=== What you are asked to do ===
Please quote all of the material below word for word.

+++++

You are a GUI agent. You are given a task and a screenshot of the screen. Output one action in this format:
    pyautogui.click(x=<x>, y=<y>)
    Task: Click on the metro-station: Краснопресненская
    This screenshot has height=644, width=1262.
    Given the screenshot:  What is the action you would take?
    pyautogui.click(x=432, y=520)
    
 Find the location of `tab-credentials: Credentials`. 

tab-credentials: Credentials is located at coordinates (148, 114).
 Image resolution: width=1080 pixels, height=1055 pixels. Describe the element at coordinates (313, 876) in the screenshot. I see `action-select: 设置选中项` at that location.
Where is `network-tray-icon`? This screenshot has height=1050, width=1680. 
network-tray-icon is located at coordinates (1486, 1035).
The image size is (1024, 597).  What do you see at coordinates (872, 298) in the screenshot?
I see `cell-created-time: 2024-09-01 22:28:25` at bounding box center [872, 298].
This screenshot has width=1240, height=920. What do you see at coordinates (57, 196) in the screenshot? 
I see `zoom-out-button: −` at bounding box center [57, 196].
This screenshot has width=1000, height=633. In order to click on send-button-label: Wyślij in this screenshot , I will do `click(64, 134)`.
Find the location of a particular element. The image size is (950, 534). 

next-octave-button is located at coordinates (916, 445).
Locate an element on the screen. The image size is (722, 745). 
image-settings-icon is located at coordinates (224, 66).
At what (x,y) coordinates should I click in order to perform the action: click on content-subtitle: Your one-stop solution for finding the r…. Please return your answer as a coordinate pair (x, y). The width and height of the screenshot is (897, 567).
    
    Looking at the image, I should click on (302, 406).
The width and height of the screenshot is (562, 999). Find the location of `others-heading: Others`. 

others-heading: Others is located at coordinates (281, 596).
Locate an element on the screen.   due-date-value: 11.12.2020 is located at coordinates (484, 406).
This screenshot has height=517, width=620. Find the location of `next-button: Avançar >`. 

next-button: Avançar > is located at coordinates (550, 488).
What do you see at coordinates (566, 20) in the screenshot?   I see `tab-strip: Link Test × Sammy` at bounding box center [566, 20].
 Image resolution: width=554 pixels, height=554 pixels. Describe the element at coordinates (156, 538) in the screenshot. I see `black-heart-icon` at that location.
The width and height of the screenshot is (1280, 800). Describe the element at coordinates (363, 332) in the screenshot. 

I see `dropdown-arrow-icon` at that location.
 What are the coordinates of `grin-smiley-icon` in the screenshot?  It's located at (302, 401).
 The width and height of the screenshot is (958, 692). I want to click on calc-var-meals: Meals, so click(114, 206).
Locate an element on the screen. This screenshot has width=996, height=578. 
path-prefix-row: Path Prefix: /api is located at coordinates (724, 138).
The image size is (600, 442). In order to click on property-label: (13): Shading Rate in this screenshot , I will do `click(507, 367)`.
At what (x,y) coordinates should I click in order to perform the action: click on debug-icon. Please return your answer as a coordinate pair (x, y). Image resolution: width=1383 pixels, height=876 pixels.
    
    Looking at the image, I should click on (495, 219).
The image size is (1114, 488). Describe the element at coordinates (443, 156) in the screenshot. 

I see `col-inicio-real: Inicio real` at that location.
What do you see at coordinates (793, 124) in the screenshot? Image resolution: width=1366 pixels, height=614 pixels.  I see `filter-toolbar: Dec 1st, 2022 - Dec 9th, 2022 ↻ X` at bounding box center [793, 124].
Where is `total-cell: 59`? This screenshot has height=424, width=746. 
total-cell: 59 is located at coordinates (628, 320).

+++++

=== Your solution ===
You are a GUI agent. You are given a task and a screenshot of the screen. Output one action in this format:
    pyautogui.click(x=<x>, y=<y>)
    Task: Click on the metro-station: Краснопресненская
    This screenshot has height=644, width=1262.
    Given the screenshot:  What is the action you would take?
    pyautogui.click(x=432, y=520)
    
 Find the location of `tab-credentials: Credentials`. 

tab-credentials: Credentials is located at coordinates (148, 114).
 Image resolution: width=1080 pixels, height=1055 pixels. Describe the element at coordinates (313, 876) in the screenshot. I see `action-select: 设置选中项` at that location.
Where is `network-tray-icon`? This screenshot has height=1050, width=1680. 
network-tray-icon is located at coordinates (1486, 1035).
The image size is (1024, 597).  What do you see at coordinates (872, 298) in the screenshot?
I see `cell-created-time: 2024-09-01 22:28:25` at bounding box center [872, 298].
This screenshot has width=1240, height=920. What do you see at coordinates (57, 196) in the screenshot? 
I see `zoom-out-button: −` at bounding box center [57, 196].
This screenshot has width=1000, height=633. In order to click on send-button-label: Wyślij in this screenshot , I will do `click(64, 134)`.
Find the location of a particular element. The image size is (950, 534). 

next-octave-button is located at coordinates (916, 445).
Locate an element on the screen. The image size is (722, 745). 
image-settings-icon is located at coordinates (224, 66).
At what (x,y) coordinates should I click in order to perform the action: click on content-subtitle: Your one-stop solution for finding the r…. Please return your answer as a coordinate pair (x, y). The width and height of the screenshot is (897, 567).
    
    Looking at the image, I should click on (302, 406).
The width and height of the screenshot is (562, 999). Find the location of `others-heading: Others`. 

others-heading: Others is located at coordinates (281, 596).
Locate an element on the screen.   due-date-value: 11.12.2020 is located at coordinates (484, 406).
This screenshot has height=517, width=620. Find the location of `next-button: Avançar >`. 

next-button: Avançar > is located at coordinates (550, 488).
What do you see at coordinates (566, 20) in the screenshot?   I see `tab-strip: Link Test × Sammy` at bounding box center [566, 20].
 Image resolution: width=554 pixels, height=554 pixels. Describe the element at coordinates (156, 538) in the screenshot. I see `black-heart-icon` at that location.
The width and height of the screenshot is (1280, 800). Describe the element at coordinates (363, 332) in the screenshot. 

I see `dropdown-arrow-icon` at that location.
 What are the coordinates of `grin-smiley-icon` in the screenshot?  It's located at (302, 401).
 The width and height of the screenshot is (958, 692). I want to click on calc-var-meals: Meals, so click(114, 206).
Locate an element on the screen. This screenshot has width=996, height=578. 
path-prefix-row: Path Prefix: /api is located at coordinates (724, 138).
The image size is (600, 442). In order to click on property-label: (13): Shading Rate in this screenshot , I will do `click(507, 367)`.
At what (x,y) coordinates should I click in order to perform the action: click on debug-icon. Please return your answer as a coordinate pair (x, y). Image resolution: width=1383 pixels, height=876 pixels.
    
    Looking at the image, I should click on (495, 219).
The image size is (1114, 488). Describe the element at coordinates (443, 156) in the screenshot. 

I see `col-inicio-real: Inicio real` at that location.
What do you see at coordinates (793, 124) in the screenshot? Image resolution: width=1366 pixels, height=614 pixels.  I see `filter-toolbar: Dec 1st, 2022 - Dec 9th, 2022 ↻ X` at bounding box center [793, 124].
Where is `total-cell: 59`? This screenshot has height=424, width=746. 
total-cell: 59 is located at coordinates (628, 320).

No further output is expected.